** Exercise material follows **

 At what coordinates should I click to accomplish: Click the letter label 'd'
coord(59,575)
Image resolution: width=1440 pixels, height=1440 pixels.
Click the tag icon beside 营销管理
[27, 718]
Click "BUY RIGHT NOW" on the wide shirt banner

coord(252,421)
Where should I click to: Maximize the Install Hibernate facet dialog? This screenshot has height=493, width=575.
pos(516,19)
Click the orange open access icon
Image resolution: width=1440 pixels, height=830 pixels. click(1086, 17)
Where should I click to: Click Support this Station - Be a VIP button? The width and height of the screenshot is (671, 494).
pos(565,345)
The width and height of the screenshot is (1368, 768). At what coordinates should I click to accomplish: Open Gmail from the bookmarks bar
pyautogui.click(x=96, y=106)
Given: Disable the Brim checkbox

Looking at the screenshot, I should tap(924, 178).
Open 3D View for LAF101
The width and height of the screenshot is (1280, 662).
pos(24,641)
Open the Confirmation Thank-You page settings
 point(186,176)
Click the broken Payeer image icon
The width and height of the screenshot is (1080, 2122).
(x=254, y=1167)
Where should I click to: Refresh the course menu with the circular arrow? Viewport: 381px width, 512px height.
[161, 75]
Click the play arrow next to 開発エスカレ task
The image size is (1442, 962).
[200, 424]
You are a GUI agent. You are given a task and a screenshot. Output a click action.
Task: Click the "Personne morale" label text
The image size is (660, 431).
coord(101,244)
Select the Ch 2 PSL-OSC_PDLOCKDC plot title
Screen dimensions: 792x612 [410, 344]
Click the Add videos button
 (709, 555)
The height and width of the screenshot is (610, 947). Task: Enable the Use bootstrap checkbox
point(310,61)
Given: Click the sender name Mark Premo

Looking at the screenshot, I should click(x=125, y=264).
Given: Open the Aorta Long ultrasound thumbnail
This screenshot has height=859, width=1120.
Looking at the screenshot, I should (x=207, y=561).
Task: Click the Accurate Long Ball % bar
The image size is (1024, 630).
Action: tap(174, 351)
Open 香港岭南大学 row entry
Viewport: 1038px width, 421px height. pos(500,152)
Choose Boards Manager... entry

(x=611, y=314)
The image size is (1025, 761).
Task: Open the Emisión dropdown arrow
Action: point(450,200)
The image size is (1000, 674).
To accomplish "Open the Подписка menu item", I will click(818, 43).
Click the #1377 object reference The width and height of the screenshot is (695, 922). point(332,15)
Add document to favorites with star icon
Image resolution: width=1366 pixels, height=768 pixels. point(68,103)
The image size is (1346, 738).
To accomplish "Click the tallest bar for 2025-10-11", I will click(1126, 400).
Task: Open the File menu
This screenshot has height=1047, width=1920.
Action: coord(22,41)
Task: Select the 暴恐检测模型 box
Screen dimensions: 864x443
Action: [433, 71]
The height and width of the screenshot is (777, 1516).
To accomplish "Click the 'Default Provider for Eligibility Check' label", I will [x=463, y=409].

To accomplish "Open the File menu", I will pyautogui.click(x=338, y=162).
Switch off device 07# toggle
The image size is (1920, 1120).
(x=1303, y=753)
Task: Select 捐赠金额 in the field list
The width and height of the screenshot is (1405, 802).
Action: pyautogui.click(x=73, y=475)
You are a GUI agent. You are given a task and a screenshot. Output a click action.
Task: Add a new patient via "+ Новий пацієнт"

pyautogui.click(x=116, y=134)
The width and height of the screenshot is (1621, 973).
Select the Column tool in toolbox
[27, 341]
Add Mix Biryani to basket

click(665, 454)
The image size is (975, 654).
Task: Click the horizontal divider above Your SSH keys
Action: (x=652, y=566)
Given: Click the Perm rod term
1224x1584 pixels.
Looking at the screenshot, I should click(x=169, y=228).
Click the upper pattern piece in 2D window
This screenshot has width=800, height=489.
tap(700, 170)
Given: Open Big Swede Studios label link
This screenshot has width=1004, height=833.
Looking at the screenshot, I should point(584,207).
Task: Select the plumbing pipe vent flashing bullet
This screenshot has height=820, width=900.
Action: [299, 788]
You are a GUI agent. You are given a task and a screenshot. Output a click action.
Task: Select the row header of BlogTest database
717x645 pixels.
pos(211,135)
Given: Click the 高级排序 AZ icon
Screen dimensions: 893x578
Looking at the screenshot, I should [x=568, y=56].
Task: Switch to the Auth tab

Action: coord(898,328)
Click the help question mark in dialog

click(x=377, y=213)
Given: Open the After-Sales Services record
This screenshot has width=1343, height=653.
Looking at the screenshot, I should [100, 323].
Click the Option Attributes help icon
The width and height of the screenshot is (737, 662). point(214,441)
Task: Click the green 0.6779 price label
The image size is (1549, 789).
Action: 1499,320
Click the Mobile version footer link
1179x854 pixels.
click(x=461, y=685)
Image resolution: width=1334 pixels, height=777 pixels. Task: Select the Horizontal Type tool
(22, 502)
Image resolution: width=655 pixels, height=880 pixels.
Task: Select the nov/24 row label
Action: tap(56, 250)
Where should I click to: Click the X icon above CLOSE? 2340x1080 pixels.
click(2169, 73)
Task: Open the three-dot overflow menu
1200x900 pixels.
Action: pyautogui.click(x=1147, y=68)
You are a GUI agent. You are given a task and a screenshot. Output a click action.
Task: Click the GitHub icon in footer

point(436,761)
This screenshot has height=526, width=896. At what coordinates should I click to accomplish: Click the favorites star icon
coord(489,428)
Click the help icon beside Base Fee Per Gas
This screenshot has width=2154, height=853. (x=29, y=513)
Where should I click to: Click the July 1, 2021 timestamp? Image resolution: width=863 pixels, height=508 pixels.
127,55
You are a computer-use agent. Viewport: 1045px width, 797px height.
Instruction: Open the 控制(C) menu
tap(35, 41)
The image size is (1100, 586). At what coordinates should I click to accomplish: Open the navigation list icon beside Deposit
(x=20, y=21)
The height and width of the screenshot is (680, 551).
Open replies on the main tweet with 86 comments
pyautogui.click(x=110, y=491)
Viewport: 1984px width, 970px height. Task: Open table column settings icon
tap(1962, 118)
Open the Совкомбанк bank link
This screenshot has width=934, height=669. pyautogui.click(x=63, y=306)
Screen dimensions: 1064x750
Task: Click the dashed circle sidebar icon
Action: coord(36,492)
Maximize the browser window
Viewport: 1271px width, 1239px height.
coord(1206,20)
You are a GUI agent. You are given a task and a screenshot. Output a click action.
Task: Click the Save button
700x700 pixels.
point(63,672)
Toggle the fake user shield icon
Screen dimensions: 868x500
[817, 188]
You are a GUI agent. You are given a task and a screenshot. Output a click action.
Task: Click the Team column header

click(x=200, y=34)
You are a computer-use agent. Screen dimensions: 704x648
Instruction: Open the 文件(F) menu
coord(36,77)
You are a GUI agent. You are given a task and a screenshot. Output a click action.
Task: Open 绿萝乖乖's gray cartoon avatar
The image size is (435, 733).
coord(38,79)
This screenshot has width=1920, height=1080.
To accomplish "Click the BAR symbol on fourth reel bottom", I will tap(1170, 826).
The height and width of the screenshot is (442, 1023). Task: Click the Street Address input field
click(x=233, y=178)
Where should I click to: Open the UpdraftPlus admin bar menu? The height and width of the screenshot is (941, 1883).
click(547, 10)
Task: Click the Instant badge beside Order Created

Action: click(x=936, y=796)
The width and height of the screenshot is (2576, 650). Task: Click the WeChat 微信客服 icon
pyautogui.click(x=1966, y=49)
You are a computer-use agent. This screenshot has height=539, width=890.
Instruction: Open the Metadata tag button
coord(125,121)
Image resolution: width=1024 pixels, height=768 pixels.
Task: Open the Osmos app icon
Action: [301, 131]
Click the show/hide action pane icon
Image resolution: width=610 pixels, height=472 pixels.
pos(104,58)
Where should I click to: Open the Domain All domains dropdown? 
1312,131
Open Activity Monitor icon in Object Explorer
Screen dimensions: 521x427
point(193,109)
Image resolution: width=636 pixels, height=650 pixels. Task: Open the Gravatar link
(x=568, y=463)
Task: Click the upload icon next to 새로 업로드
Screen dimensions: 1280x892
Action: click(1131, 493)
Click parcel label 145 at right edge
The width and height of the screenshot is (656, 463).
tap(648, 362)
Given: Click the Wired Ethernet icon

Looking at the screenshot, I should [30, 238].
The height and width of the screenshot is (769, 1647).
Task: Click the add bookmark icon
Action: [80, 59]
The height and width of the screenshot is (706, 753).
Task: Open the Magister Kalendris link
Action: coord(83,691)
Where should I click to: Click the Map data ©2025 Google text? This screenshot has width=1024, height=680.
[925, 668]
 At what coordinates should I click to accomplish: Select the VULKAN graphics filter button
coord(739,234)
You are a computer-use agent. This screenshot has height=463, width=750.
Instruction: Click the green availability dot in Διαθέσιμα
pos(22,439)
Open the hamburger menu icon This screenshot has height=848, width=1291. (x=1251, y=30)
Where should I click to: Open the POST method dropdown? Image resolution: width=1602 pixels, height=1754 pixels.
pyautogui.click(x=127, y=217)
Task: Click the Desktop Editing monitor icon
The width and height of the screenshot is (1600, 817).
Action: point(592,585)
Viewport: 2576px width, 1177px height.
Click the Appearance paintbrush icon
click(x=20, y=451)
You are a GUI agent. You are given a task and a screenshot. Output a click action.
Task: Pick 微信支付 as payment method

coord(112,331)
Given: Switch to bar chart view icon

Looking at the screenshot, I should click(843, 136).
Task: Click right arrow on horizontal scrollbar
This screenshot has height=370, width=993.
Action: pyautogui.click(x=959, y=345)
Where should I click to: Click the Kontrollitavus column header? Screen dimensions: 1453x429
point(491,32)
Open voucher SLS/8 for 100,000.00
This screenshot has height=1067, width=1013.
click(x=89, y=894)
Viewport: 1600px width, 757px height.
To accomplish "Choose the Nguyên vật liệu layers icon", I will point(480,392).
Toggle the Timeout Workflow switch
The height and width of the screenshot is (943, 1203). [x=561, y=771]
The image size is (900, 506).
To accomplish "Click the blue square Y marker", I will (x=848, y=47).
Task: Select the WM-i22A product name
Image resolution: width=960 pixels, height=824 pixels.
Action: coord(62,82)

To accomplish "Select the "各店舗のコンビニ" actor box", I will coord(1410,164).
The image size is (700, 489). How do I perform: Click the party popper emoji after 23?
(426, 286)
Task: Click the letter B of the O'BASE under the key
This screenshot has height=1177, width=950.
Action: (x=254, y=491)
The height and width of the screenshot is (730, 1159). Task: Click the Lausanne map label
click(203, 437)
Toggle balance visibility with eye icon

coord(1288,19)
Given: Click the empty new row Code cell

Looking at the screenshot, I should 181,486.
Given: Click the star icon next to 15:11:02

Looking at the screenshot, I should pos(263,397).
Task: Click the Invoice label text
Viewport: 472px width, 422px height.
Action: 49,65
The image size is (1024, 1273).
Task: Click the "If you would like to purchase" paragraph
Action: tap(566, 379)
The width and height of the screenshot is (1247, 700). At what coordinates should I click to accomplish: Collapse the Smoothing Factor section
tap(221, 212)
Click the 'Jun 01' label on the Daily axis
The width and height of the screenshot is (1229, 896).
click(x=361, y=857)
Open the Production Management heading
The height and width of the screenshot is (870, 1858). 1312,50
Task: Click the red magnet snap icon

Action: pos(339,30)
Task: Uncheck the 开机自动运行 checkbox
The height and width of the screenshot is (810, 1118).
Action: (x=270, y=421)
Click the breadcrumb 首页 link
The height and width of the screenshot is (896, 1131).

** End of Exercise material **

What this task involves
Wherever a line above includes the string "Long", count it; give only the final tally.

Problem solution
2